Saving Goals: This is where your skills really shine since your primary purpose in a client’s life is to manage wealth and make it grow.
For your clients, it might all still be a mystery. They see quarterly reports and their eyes glaze over. Our society leans more towards speed and instant gratification, and saving takes time and patience. It’s best to instill this knowledge in children before they pick up any bad habits, and important for adults to understand the goals their trying to achieve. Feel free to speak plainly about investment options and share ways they can save for large purchases or much needed home renovations.
For all you know, a client could have a bank account with tens of thousands of dollars they’re afraid to invest in fear of losing it. You can offer a low-risk strategy to make sure that money is working to benefit more than .02% return in a standard savings account.
Safety Measures: According to a study reported by CNBC, identity theft and fraud cost consumers more than $16 billion in 2016. You can teach your clients to be smarter about their digital security, which may include having them institute a password manager and two-step verification on all major accounts.
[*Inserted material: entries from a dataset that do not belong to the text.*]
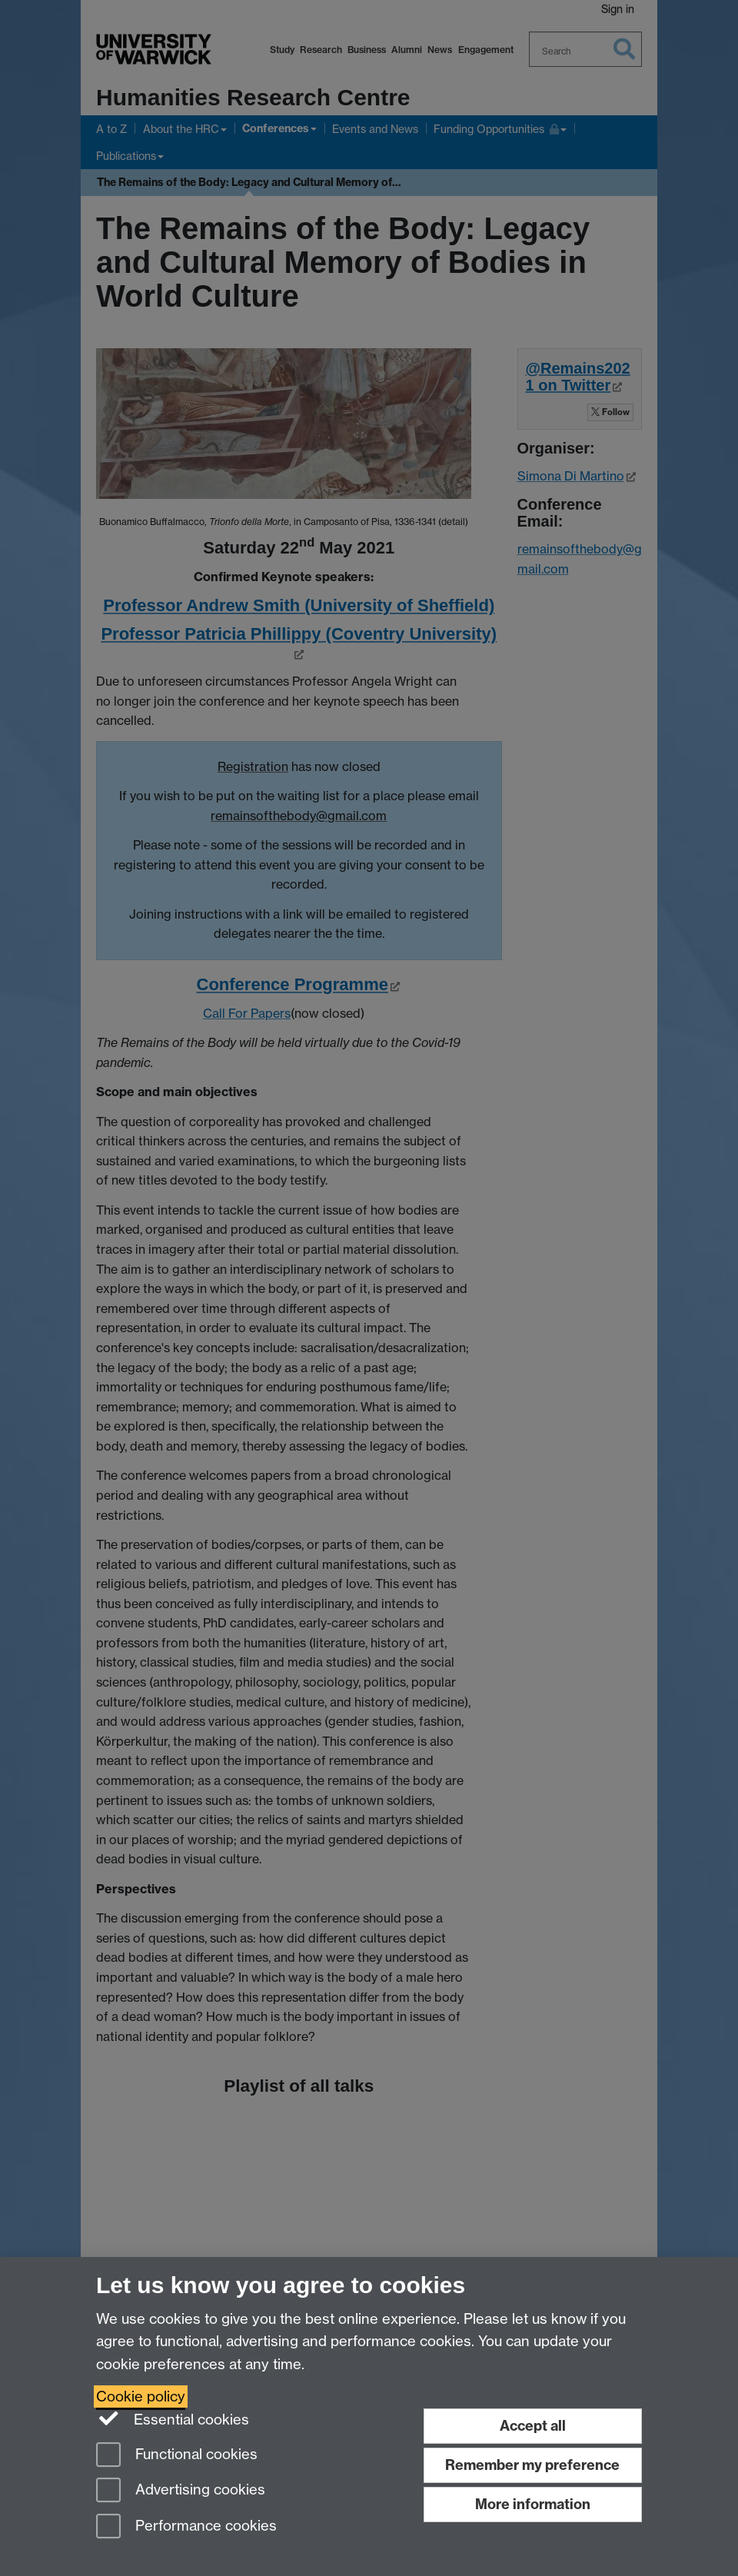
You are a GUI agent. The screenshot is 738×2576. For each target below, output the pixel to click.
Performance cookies (186, 2527)
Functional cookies (177, 2455)
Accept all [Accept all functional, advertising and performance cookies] (533, 2426)
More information (532, 2504)
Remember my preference (532, 2465)
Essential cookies (172, 2418)
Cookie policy (140, 2396)
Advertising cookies (180, 2491)
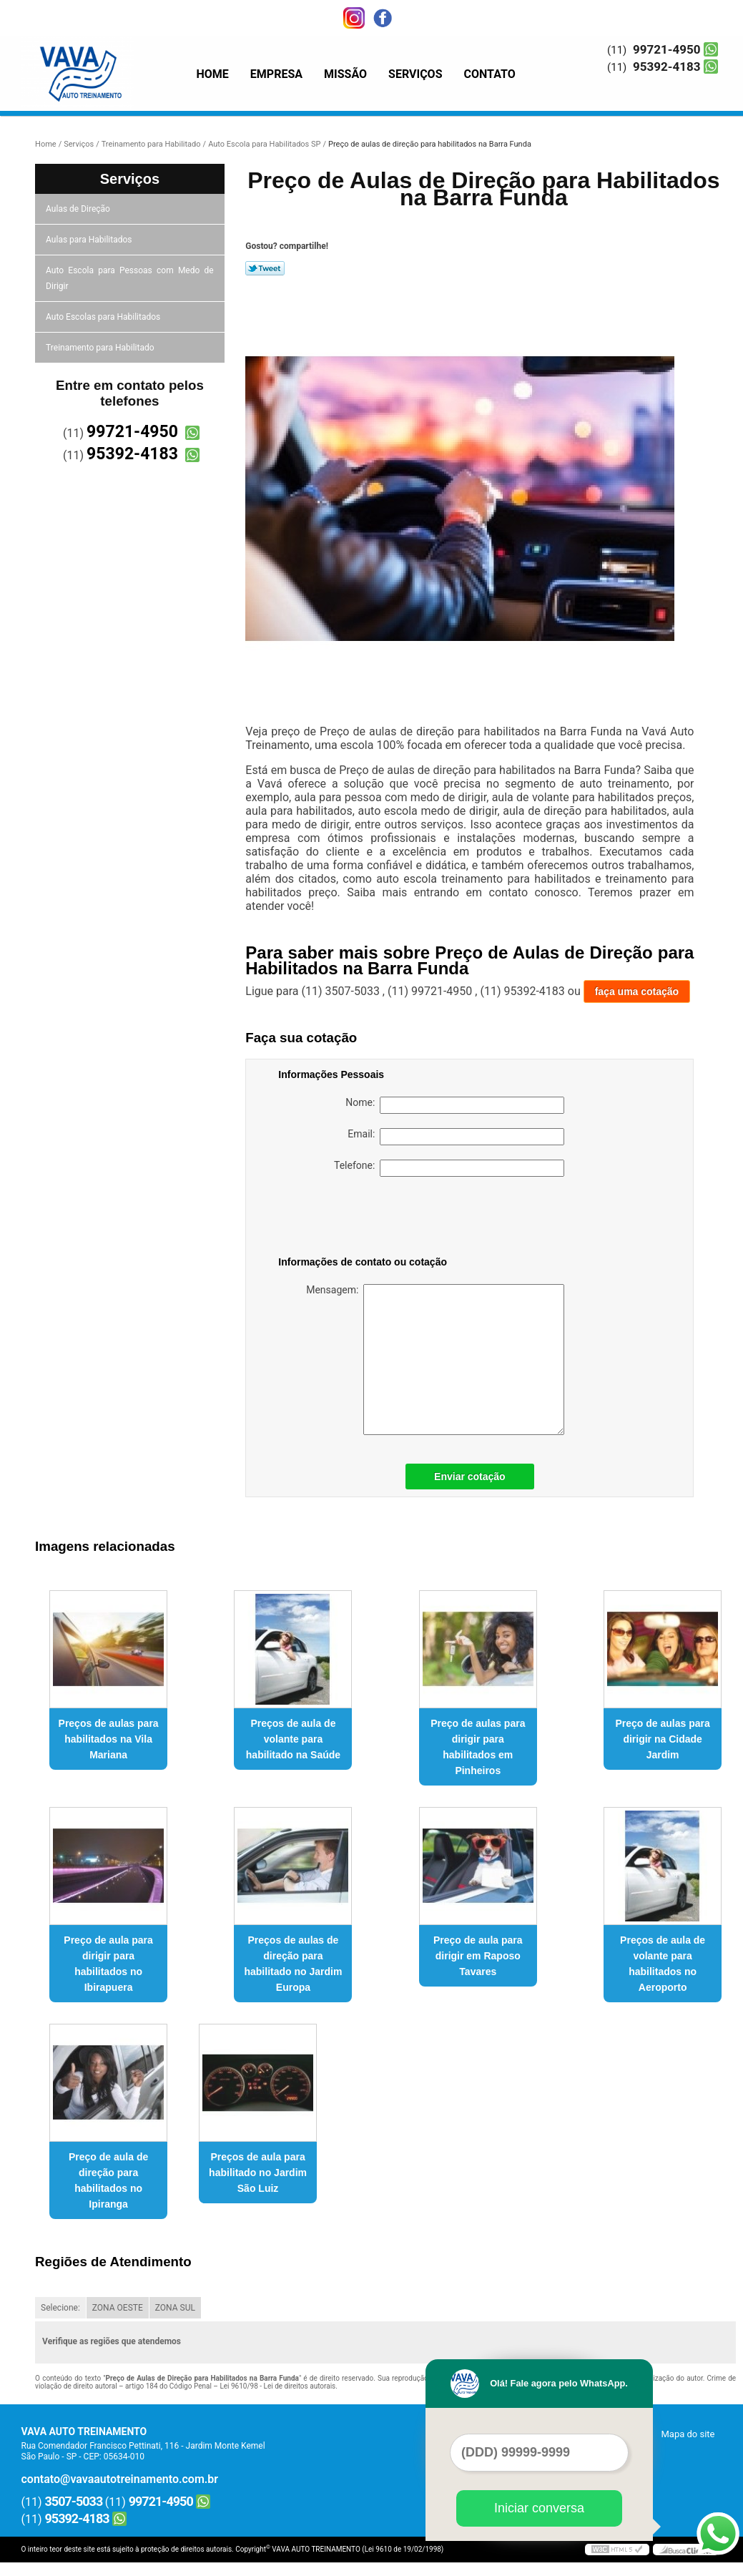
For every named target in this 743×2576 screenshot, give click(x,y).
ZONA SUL (175, 2308)
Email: (456, 1136)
They should also routinely monitor credit card and banking activity to make sure nothing is out of the ordinary.
Insurance is another form of security you can help them better understand. Perhaps a client has a Life Insurance policy, but it’s only through their employer. If they lose their job they lose coverage so they may want to obtain a standalone policy. There’s also disability insurance if they suffer an accident or illness, and long-term care insurance to help manage escalating medical costs in their golden years. Find out what products they may need, and then do you best to help them obtain whatever insurance they may be lacking.
Home Sweet Home: You can split this part up by focusing on those planning to buy a home and current homeowners.
For the house hunters you can discuss renting vs. owning, requirements they need to know about when buying a home, the ins and outs of a mortgage, and how interest rates, property taxes, and insurance can affect the monthly payment
Homeowners will most likely be interested in learning more about borrowing against a home, what to do if they fall behind on payments, refinancing options, and the benefits and drawbacks of reverse mortgages.
Give Some Credit: We began this article with a study about millennials’ knowledge regarding credit cards, and it’s a good place to end. Teaching good credit practices at a young age, or reinforcing it to those who may have lost their way, can make all the difference. Print out their credit reports and go over it with your clients, explain the implications of good/bad credit, and help them repair a damaged history or correct errors. See if you can help them consolidate debt or get a better rate on a different card. If you manage to help one client fix their credit, imagine the positive things they’ll say about you to all their friends and family.
This is where your years of expertise can help humanize all of these financial issues and make them relatable. You want clients to feel comfortable enough to come to you with any financial question they may have and know you’ll provide a straight answer. By doing this you’ll be able to make a connection that reverberates throughout their entire family.